- ИСХОДНЫЙ ТЕКСТ -
Император Всероссийский Павел I Петрович - Анна Семенова
Шрифт:
Интервал:
Убийство Павла I. Гравюра Уайтвайта по рисунку Ф.-Э.-А. Филиппото.
Вероятно, заговорщики хотели приурочить развязку к 15 марта – «мартовским идам», принесшим смерть тирану Цезарю, но неожиданные события ускорили принятие решения, так как Павел к вечеру или ночью 8 марта пришел к выводу, будто «хотят повторить 1762 год». Один из мемуаристов пишет, опираясь, вероятно, на слова Палена: «Как ни старались скрыть все нити заговора, но генерал-прокурор Обольянинов, по-видимому, все-таки заподозрил что-то. Он косвенным путем уведомил государя, который заговорил об этом со своим любимцем Кутайсовым; но последний уверял, что это просто коварный донос, пущенный кем-нибудь, чтобы выслужиться». Пален позже рассказывал, что 9 марта император вызвал его к себе и спросил насчет заговора, Пален признался в участии в нем, обставив дело так, что принял это решение, чтобы выведать все ради благополучия государя. Современник Толь пишет: «Если сцена Палена с царем и не прямая басня, то легенда, над которой Пален в течение жизни имел обыкновение посмеиваться. Кое-что действительно было, но звучало совсем иначе, когда граф Пален сам рассказывал в своем кругу: император сказал ему однажды на утренней аудиенции известные слова („Говорят, что против меня имеется заговор и ты один из заговорщиков“); Пален же, смущенный и испуганный, не нашел сначала ничего лучшего, как на несколько мгновений задержаться в поклоне, чтобы собраться с мыслями и чтобы царь не мог ничего прочитать у него в глазах. Только после того, как он догадался быстрым усилием вернуть своему лицу обычное выражение, рискнул выпрямиться. Однако в спешке не нашел лучшего ответа, чем следующий (произнесенный все еще с опущенными глазами): „Как может такое случиться, когда у нас есть Тайная экспедиция?“ – „Это верно“, – ответил на это император, внезапно совершенно успокоенный, и оставил этот опасный предмет». Согласно мемуарам Чарторыйского Павел объявил Палену, что знает о заговоре. «Это невозможно, государь, – отвечал совершенно спокойно Пален. – Ибо в таком случае я, который все знаю, был бы сам в числе заговорщиков». – Этот ответ и добродушная улыбка генерал-губернатора совершенно успокоили Павла.

- ЗАДАНИЕ 1 -
Перепишите без изменений часть строк, помещённых ниже под заголовком «Приведённые строки»: от строки с "You are a computer-use agent." до последней из этих строк включительно.
Текст об убийстве Павла I и приведённые далее строки взяты из разных источников.

- ПРИВЕДЁННЫЕ СТРОКИ -
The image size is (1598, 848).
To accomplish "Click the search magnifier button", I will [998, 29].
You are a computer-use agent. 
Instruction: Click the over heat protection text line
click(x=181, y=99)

- ЗАДАНИЕ 2 -
Напишите продолжение текста об убийстве Павла I, начиная сразу после его последнего предложения.

- ОТВЕТ 1 -
You are a computer-use agent. 
Instruction: Click the over heat protection text line
click(x=181, y=99)

- ОТВЕТ 2 -
Накануне убийства, как сообщают мемуаристы, император произносил реплики, свидетельствующие о плохих предзнаменованиях: «Чему быть, тому не миновать» и им подобное. После ужина он лично проверил внешние посты и запер наружную дверью. Заговорщики ужинали у Палена. Он приказал всем прийти при параде, в форме, в лентах и орденах. «Мы застали комнату полной офицеров, – рассказывает Беннигсен, – они ужинали у генерала, причем большинство находилось в подпитии». «Все были по меньшей мере разгорячены шампанским, которое Пален велел подать им (мне он запретил пить и сам не пил)». Там находилось около 40–60 человек (собравшихся по билетам, разосланным Паленом). Платон Зубов, которому высокое положение при прежнем царствовании придает особую значимость, объявил собравшимся об истинных планах сборища – вернее, о плане низвержения и ареста императора, указывая, что Александр дал на это санкцию, а Екатерина с самого начала хотела передать престол внуку. Саблуков пишет: «В конце ужина, как говорят, Пален как будто бы сказал: «Напоминаю, господа, чтобы съесть яичницу – нужно сначала разбить яйца».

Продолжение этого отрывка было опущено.